The court said it wasn’t satisfied that Porter appreciates the wrongfulness of his earlier unauthorized practice.
The court also cited inconsistent disclosures on Porter’s multiple bar applications regarding old criminal charges, most of which were dismissed. He did, however, plead guilty to operation of an unregistered motor vehicle.
Porter told the ABA Journal that he saw the audio of his oral argument in the case, and it confirms his belief that he has to be an attorney and he should be in the courtroom.
“That’s where I belong. That’s where I still aspire to be,” he says.
Porter says he had the temperament to be a lawyer, and he had the tools, starting with his graduation from the University of Connecticut’s night law school.
He didn’t pass the bar exam, he says, until he took a bar review course, thanks to a scholarship that he received.
Porter made a decision early on to be an advocate for others, and he has not been deterred from that determination.
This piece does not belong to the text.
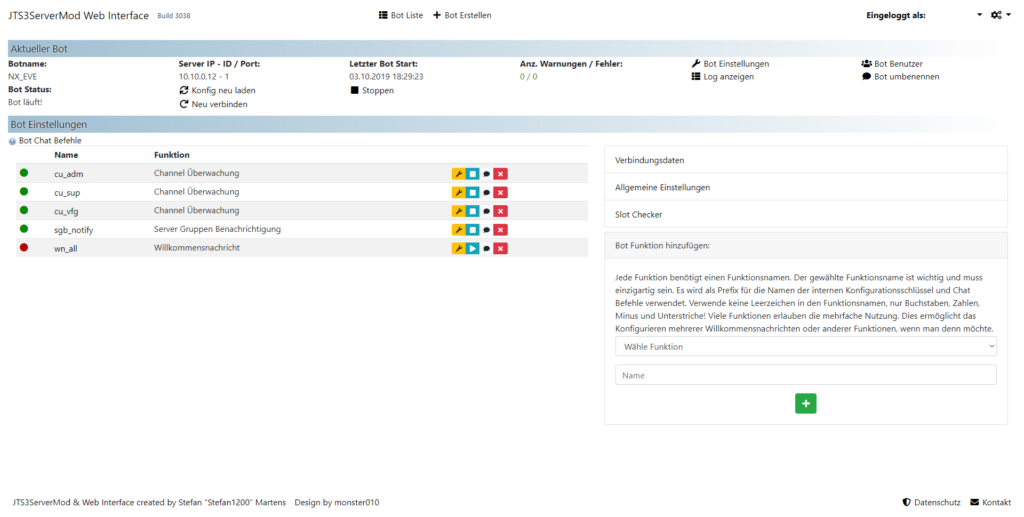Stop the sgb_notify function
He attributes his perseverance to “a clear belief, an unflinching desire to serve.”
Part of the impetus for pursuing a legal career, he says, was his awareness of discrimination, which he encountered firsthand as a child in Mississippi.
Porter says police had chased a young Black man into his neighborhood, where they shot and killed him. Porter’s neighbors wanted to wash away the blood, but police wouldn’t allow it. The blood was kind of a threat left by police for the residents of his middle-class Black neighborhood, he says.
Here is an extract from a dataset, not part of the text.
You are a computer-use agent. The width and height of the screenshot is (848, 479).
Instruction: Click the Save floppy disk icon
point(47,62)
Porter and his sister remember seeing the blood on the street when they were walking to church.
“I didn’t know at the time how much of an impact it would have on me,” he says.
Porter joined Hrones’ firm because he viewed the civil rights lawyer as an excellent mentor. In his work at the firm, Porter helped discrimination clients who couldn’t get representation from larger law firms because they couldn’t afford the high retainer.
There was no intent to break the law, he says.
“It just didn’t dawn on us at the time that it was a breach,” Porter says. “And we were happy to help these people,” Porter says.
Updated April 27 at 10:45 a.m. to include comments from Lionel Porter.